Thirdly a significant number of our excluded individuals are house-bound or have limited mobility for different reasons. This includes some older people, some disabled people, carers, lone parents of young children (during the evening), those traumatised by life experiences etc.
It is also my experience of many years attending meetings that many people are often unable to attend when the meeting comes around due to busy professional & personal lives. Given the access to empowering technologies that we have today, we should not exclude those who cannot or will not travel to meetings.
I am not arguing for exclusively online engagement strategies, just taking a contrarian view to the majority of previous posts to try & highlight some of the issues from another perspective.
As an excluded person once said to me:
“It’s not me that is ‘hard to reach’ it’s those people with the money & power that are”
I think those comments are really useful Bruce. As always with trying to reach the ‘hard to reach’ its not a good idea to try and reach out to those furthest away immediately – it makes more sense to start with those a bit closer and aim to give them the skills & motivation to pass those on to others further down the line.
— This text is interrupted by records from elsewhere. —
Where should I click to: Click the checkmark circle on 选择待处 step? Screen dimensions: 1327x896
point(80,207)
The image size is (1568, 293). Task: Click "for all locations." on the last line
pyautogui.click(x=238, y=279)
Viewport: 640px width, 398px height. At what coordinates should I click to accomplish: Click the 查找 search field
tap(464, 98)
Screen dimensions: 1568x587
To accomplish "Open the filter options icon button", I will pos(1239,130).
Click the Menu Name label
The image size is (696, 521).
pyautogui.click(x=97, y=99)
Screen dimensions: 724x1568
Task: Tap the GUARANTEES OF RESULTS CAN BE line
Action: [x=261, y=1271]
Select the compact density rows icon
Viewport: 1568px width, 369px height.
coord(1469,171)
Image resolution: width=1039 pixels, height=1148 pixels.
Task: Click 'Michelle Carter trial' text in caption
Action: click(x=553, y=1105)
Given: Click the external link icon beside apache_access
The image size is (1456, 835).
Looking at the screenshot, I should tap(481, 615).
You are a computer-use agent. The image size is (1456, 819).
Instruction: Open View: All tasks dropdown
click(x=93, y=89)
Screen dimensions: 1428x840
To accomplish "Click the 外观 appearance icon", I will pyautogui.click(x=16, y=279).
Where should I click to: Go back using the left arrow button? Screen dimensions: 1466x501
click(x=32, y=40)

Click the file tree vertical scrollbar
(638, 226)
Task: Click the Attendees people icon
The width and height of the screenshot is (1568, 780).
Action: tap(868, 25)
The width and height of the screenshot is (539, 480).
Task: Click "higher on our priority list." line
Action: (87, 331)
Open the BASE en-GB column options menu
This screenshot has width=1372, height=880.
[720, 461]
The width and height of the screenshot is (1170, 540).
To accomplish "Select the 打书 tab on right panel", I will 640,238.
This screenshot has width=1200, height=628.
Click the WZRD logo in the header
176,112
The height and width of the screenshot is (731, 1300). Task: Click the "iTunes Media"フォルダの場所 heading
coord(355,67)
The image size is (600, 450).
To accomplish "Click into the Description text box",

I’m not sure I agree with the strength of anonymity in this context – undoubtedly that has benefits for individuals in some circumstances but I’m not sure its useful from the perspective of aiming to build supportive communities.
Mike – I think that you make a good point about anonymity in the context of building supportive communities around a local agenda – but as you know there are lots of communities of interest where campaigning, peer support, shared interests are all exhibited, but many (up to 90%) of the participants (you might argue these terms are contradictory:-) ) are lurkers, not vocal.
Are those that just vote and don’t participate in discussion part of the target audience?
As for the cascade model of engaging with the hard to reach, I have mixed feelings about its capability to succeed at the pace required (it may be a necessary part of the solution, but it is probably not sufficient for a widespread success).
I think that it is about working with as many existing trusted intermediaries (local, national and shared interest organisations) as possible plus identifying causes, content and contexts that stimulate responses from people that ultimately encourage them to take steps up the Awareness, Interest, Desire, Action (AIDA) ladder.
Hi Bruce – My thinking was on the basis of simply getting people comfortable with using technology – ie. I wouldn’t be concerned with things like democratic involvement (that would be at best a secondary aim) – my thinking being that the role of a digital mentor is to motivate/support/encourage/promote understanding of digital technology. It would be somebody elses responsibility to take advantage of those new digital skills people have for whatever purpose – I think its a mistake to get into something like this thinking ‘right we can help them use the internet, then they’ll all set up blogs & become interested in debating local issues & politics, then they’ll be putting up films on youtubes in reply to Downing Street etc. etc.’ – best instead to focus on helping people gain the skills through things of interest & importance to them. If then Government/whoever wants to take advantage of the new skills people have thats an additional project. If you don’t do this you risk people feeling there is a hidden agenda.
I think you have a point about the need for speed in so far as its important that people don’t get left too far behind at a time when development is rapid. Having said that a lot of that rapid development is actually in making the web more accessible so arguably online participation will actually become easier in time.
I agree completely with the idea of reaching through trusted intermediaries – that was what I meant by using those to then reach out to those further away.